Partendo dall’opera letteraria di Bachelard, Des Fragments d’une poétique du feu, uscita postuma nel 1988, Carolyn Carlson ha scelto la complessità degli elementi naturali come ispirazione per la sua nuova creazione. Lo spettacolo vede la collaborazione con il light designer Rémi Nicolas, che crea paesaggi immaginari che invitano a un viaggio interiore e alla contemplazione, e l’artista visivo Gao Xingjian, il quale sublima a sua volta le scene con i suoi dipinti astratti realizzati con la china e proiettati in diverse sequenze. Di questa dichiarazione d’amore potente e vitale nei confronti di una natura sull’orlo del collasso, nella speranza che, come una Fenice, possa rinascere dalle proprie ceneri, abbiamo parlato proprio con Carolyn Carlson.
Mrs. Carlson, potrebbe spiegarci da che cosa nasce questa esigenza di parlare del legame tra natura e umanità?
Siamo al punto di svolta dei disastri in tutto il mondo. Un campanello d’allarme è l’essere consapevoli dei tempi in cui viviamo, il riconoscimento della mano dell’umanità in questo problema. È il momento di cercare soluzioni. A ispirarmi è stato il ‘fuoco’ di cui parla il filosofo Gaston Bachelard nella sua opera del 1938, La psicoanalisi del fuoco. È la nostra immaginazione, la nostra coscienza superiore a evolversi con il cosmo. In un certo senso siamo co-creatori dell’Universo. Se lasciassimo bruciare il fuoco dentro di noi, comprenderemmo quanto la nostra natura spirituale sia fondamentale per contribuire alla salvezza del nostro pianeta. Questa è la premessa per The Tree, un omaggio alla Madre Terra e alla sua abbondanza di poteri curativi: un breve sguardo sui miracoli della natura.

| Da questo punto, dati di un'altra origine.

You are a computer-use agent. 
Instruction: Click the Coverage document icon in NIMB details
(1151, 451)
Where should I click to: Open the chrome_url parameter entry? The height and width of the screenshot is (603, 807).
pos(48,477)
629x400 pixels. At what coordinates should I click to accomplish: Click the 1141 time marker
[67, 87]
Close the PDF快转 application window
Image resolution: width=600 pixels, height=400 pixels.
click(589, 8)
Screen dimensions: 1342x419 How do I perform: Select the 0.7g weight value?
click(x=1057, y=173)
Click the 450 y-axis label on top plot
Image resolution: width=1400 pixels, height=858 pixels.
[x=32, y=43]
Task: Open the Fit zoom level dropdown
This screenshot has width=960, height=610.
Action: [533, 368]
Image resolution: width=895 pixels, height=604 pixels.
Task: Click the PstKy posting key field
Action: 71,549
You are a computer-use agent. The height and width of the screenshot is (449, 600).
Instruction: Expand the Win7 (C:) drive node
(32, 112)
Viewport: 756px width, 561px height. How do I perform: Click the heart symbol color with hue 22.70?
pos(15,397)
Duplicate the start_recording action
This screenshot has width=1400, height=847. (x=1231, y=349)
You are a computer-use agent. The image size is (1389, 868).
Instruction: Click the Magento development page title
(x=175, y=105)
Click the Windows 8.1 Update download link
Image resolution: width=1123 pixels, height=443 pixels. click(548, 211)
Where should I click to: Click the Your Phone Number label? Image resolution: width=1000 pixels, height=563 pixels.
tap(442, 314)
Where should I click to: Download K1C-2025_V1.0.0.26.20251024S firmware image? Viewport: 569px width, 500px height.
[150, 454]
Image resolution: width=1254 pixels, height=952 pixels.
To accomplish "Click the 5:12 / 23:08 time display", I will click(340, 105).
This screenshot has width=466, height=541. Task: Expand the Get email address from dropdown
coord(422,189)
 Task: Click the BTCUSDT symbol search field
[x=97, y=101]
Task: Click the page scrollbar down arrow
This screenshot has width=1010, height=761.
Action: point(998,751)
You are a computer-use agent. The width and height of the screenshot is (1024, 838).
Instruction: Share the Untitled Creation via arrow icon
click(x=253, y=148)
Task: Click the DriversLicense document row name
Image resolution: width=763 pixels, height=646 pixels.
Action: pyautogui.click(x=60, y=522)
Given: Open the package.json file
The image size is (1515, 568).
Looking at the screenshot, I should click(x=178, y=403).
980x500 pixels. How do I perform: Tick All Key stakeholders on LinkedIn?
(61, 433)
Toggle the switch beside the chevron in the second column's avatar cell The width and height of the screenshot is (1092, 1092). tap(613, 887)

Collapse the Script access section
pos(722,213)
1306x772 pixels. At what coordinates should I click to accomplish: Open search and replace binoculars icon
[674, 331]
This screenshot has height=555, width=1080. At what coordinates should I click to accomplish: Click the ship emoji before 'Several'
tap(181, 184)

Lei parla di ‘poesia visiva’ più che di ‘coreografia’. È per questo che ha scelto di collaborare con l’artista visivo Gao Xingjian e il light designer Remi Nicolas?
Scelgo artisti visivi che rispettano i temi della creazione, e il lavoro compiuto da Gao e Remi è stato perfetto per infondere allo spettacolo un’immagine scenografica brillante.
Lei si definisce una nomade e la sua carriera e la sua esperienza non necessitano di presentazioni. Tuttavia, quali viaggi e quali incontri l’hanno maggiormente segnata?
Potrei scrivere un libro dei miei anni con il mio maestro Nikolais. Devo soprattutto a lui quello che sono oggi. Mi ha dato gli strumenti per brillare nella performance, il lavoro con l’improvvisazione nel tempo, nello spazio e nel movimento, e le chiavi per trovare il mio stile grazie alle lezioni di composizione.
Che cosa pensa della danza contemporanea oggi?
Ci sono molte compagnie importanti e prolifiche in Italia, ma lottano per il riconoscimento, a differenza della Francia dove il Ministero della Cultura le sostiene. Mi ritengo molto fortunata a far parte dell’eredità italiana nel campo della danza contemporanea, come insegnante, coreografa e performer. Oggi faccio tesoro dei miei danzatori. Danzo con loro nella mia mente quando faccio le coreografie e li vedo esibirsi con naturale empatia e complicità.